California Attorney General Kamala Harris said that her office has settled the lawsuit for $150,000. Anthem Blue Cross was facing legal action after sending policyholders auto-generated letters that not only had their full Social Security numbers printed on them, but also clearly showed those numbers through the clear plastic window in the envelopes. The letters were sent to 33,756 Medicare Supplement and Medicare Part D subscribers between April 2011 and March 2012.
The Social Security numbers were included as part of priority codes for marketing purposes and on payment letters.
As a result, Harris’ office found Anthem in violation of a state law that restricts the disclosure of Social Security numbers, and filed a complaint against Anthem in Los Angeles Superior Court.
For its part, Anthem Blue Cross said that it suspended mailings as soon as the company became aware of the problem. The company also said that it implemented training and processes to correct the error and developed an alert system that will notify officials when sensitive data are requested by the marketing department. As part of the settlement terms, it is also providing enhanced data security training for all associates and is restricting employee access to members' Social Security numbers.
"Our office is committed to protecting the privacy of Californians," Harris said. "This settlement requires the company to make significant improvements to its data security procedures to ensure this type of error does not happen again."
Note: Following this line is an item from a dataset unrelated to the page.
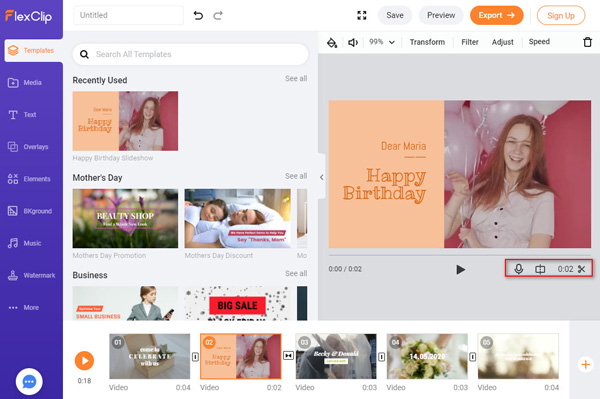
Task: Switch to the Music sidebar tab
Action: click(x=24, y=243)
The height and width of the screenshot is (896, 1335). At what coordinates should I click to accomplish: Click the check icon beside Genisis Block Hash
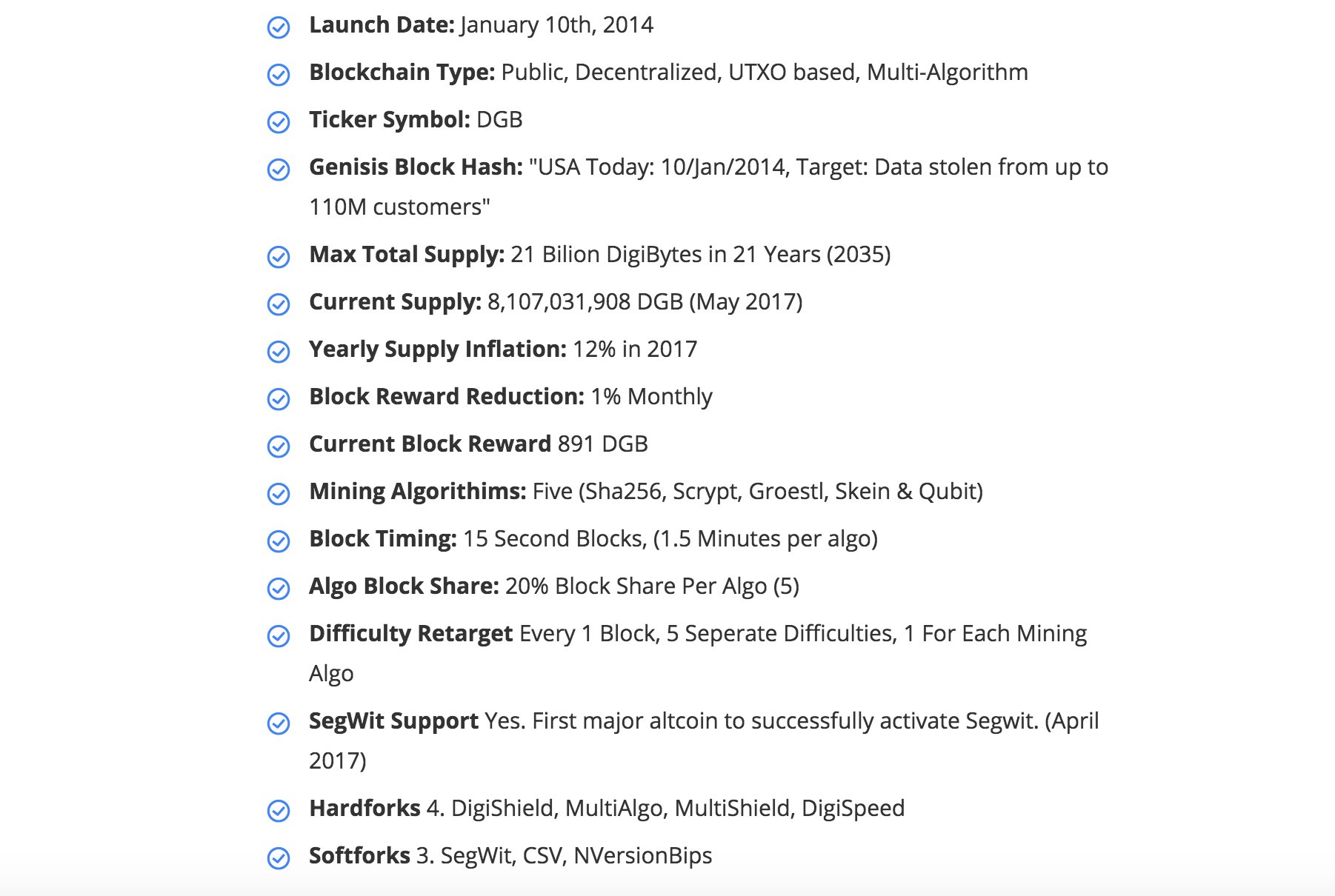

Meanwhile, the damage from the breach has been limited, Anthem said. "There is no indication of a data breach or that any information from these mailings was used in a way that was detrimental to our members,” said Anthem spokeswoman Leslie Porras, speaking to the Sacramento Business Journal. She said that those affected were notified and offered free credit monitoring. The company website however makes no mention of the issue.
The incident is a good example of the problem that healthcare industry observers say is a prime security problem: the lack of focus on patient data security. Recent studies show that flaws in internal data handling processes—as happened with Anthem—and the lack of security awareness on the part of employees in healthcare systems lead to the biggest issues.